Lastly, can I use different types of chocolate? Yes! Feel free to experiment with dark chocolate or even white chocolate for coating, creating a flavor variation that suits your taste buds!
Final Thoughts
Baking these Chocolate Covered Strawberry Cookies brings not only a delicious treat but also a sprinkle of joy into our lives. There’s something magical about the delightful pairing of chocolate and strawberries, especially when shared with loved ones. Each bite holds the power to create treasured moments, whether enjoyed at home or during celebrations.
The satisfaction of baking something special is a reminder that sweet moments await us, even amid our busy schedules. So, gather your family, share some laughter, and indulge in the warmth of these cookies — a simple pleasure that can brighten any day!
Print
Chocolate Covered Strawberry Cookies
- Total Time: 27 minutes
- Yield: 24 cookies 1x
- Diet: Vegetarian
Description
A delightful cookie that combines the flavors of chocolate and strawberries, perfect for a sweet treat.
Ingredients
- 1 cup Unsalted Butter
- 1 cup Light Brown Sugar
- 1 large Egg
- 1 teaspoon Vanilla Extract
- 2 cups All-Purpose Flour
- 1/2 cup Dutch-Processed Cocoa Powder
- 1 teaspoon Baking Soda
- 1 teaspoon Baking Powder
- 1/4 teaspoon Salt
- 1 cup Freeze Dried Strawberries
- 1 cup Semisweet Chocolate Chips
- 2 tablespoons Coconut Oil
- 1 cup Semisweet Chocolate Chips (for coating)

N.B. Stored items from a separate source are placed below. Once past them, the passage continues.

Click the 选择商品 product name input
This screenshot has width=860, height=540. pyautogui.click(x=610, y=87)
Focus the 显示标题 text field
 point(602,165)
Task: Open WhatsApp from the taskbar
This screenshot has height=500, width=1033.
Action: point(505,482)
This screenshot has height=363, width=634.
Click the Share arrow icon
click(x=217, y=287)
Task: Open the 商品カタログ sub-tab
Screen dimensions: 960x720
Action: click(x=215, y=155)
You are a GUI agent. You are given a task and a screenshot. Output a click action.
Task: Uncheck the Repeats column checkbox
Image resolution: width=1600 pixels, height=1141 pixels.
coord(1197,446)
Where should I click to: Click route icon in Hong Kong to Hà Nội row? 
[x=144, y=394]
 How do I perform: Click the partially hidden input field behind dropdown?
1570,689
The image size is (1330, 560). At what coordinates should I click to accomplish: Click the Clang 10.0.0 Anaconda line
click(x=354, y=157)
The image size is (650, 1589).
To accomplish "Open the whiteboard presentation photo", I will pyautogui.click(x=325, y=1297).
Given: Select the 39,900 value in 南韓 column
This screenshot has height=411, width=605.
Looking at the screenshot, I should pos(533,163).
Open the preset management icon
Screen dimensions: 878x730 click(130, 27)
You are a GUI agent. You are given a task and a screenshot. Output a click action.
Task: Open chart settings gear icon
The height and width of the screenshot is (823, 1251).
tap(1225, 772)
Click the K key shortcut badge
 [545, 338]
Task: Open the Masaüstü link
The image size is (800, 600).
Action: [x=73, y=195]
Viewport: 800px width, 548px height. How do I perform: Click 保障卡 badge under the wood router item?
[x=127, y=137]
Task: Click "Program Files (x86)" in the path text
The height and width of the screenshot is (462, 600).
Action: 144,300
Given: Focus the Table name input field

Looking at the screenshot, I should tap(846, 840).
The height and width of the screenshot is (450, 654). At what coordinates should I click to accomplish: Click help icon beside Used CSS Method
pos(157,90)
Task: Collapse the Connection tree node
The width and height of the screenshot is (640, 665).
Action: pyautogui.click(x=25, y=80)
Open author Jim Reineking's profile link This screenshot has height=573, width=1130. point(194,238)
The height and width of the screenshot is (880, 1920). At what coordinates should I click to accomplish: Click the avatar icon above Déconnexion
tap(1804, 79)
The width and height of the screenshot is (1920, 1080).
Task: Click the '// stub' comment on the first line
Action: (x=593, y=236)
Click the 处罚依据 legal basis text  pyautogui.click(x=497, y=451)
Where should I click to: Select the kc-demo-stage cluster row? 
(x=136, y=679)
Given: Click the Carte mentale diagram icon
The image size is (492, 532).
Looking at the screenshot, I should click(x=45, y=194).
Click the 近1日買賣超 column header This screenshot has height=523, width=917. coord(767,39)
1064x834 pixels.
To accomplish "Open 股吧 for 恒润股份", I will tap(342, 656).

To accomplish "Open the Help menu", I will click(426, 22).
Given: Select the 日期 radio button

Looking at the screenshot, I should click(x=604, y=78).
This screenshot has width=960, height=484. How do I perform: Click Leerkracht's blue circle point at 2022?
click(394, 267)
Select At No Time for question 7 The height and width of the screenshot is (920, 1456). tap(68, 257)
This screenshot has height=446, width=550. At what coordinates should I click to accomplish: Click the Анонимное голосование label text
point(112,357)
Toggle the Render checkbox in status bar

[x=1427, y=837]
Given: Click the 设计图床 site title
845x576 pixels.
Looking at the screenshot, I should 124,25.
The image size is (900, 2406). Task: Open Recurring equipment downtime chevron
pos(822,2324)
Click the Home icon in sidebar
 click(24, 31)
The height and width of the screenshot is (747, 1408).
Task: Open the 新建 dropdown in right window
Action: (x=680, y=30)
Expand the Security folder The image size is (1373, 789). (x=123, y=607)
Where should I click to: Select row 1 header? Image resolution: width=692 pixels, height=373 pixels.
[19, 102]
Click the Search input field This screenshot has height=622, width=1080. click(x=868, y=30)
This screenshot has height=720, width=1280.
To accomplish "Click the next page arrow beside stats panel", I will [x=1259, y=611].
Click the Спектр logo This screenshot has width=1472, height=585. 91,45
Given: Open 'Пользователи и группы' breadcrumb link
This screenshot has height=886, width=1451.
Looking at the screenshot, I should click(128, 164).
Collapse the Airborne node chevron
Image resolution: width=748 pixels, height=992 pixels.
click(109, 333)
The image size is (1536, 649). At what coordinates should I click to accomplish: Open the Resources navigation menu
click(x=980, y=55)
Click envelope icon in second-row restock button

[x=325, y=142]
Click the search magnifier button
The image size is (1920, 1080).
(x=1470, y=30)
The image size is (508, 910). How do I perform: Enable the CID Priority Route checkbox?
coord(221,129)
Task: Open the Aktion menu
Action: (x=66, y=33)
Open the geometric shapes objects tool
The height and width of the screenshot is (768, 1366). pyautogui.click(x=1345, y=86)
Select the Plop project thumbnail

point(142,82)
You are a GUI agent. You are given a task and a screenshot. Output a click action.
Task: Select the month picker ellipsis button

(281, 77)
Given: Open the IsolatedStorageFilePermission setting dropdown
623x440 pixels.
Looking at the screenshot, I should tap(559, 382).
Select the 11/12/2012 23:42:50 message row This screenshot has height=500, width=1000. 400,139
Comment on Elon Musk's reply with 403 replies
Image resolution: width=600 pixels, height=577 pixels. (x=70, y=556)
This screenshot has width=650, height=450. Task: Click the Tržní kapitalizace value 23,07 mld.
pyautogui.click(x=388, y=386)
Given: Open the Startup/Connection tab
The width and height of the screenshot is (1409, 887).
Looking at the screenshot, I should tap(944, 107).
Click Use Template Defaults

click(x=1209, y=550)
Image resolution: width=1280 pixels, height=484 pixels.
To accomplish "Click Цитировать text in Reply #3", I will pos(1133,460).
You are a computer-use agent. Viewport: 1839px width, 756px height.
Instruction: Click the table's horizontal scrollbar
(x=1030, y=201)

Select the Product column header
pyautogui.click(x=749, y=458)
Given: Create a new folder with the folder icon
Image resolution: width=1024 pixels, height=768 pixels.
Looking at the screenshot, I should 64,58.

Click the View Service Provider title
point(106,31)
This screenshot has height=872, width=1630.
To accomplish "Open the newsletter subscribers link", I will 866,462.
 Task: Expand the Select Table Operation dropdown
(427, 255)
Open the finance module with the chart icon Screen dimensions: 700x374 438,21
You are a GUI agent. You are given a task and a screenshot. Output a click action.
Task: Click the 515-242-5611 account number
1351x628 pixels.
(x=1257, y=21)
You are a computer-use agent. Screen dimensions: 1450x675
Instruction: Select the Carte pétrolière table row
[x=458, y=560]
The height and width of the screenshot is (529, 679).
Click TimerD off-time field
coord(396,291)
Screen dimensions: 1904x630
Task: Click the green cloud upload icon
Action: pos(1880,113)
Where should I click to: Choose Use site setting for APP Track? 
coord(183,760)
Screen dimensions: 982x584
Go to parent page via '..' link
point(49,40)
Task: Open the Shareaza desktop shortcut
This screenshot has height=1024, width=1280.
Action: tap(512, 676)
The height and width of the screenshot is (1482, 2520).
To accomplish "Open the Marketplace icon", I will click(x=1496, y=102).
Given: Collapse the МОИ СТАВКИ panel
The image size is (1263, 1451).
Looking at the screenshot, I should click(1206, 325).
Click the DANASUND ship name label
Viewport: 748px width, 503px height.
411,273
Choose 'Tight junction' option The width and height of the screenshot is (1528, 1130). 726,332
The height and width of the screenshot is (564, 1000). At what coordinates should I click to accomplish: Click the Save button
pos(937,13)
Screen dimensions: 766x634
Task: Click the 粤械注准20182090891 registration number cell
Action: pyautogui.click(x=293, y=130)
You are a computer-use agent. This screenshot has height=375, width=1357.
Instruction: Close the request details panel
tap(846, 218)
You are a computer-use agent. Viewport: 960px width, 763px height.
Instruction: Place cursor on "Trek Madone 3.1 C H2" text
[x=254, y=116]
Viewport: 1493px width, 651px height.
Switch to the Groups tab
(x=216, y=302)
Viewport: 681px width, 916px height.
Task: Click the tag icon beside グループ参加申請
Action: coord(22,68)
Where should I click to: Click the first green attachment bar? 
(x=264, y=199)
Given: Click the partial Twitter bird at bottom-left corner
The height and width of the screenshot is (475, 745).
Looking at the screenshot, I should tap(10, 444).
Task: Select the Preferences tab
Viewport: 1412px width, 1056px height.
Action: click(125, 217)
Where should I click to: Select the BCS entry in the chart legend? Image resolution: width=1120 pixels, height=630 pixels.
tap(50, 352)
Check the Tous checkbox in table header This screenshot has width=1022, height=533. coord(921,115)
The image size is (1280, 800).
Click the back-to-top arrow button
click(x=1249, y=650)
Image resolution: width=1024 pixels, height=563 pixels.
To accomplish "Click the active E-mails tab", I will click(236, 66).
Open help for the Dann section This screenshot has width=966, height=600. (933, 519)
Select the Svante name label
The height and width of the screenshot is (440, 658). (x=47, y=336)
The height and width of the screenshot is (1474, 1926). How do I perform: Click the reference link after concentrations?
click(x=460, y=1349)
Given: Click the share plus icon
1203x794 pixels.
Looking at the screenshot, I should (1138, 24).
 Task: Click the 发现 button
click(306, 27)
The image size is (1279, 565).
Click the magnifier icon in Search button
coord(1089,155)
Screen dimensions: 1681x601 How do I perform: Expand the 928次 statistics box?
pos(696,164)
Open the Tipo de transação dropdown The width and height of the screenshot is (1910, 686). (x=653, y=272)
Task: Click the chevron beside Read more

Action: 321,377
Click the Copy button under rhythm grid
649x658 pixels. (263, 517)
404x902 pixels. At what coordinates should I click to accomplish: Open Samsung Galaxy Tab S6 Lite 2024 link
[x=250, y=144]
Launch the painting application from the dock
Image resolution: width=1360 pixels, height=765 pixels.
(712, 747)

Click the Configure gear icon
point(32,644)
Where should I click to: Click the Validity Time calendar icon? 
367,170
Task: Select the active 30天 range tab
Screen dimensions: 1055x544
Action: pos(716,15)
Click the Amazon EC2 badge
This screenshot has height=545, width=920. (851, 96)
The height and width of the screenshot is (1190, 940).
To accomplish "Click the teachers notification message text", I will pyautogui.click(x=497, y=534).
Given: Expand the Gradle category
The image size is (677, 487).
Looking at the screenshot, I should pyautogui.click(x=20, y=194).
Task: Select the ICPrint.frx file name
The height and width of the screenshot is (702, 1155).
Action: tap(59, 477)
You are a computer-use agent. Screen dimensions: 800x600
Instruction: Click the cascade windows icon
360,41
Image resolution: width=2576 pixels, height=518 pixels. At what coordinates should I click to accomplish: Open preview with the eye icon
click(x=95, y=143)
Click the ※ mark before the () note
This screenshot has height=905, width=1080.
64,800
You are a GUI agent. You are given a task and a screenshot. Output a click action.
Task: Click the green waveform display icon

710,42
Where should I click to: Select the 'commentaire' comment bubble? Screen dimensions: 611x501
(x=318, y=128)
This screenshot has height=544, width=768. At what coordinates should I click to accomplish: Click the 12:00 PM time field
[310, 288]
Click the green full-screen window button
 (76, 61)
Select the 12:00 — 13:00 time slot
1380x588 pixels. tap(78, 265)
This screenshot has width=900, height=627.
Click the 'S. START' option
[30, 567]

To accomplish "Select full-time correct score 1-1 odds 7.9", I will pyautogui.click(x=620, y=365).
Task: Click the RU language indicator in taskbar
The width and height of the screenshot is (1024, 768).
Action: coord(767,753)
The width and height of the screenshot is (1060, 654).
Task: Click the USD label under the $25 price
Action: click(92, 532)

- 1 tablespoon Coconut Oil (for coating)
Instructions
- Preheat your oven to 350°F (175°C) and prepare your baking sheets by lining them with parchment paper.
- In a mixing bowl, combine unsalted butter and light brown sugar. Beat until light and fluffy.
- Add the egg and vanilla extract, mixing until light in color and thickened.
- Whisk together the flour, cocoa powder, baking soda, baking powder, and salt in a separate bowl, then gradually add to the wet ingredients.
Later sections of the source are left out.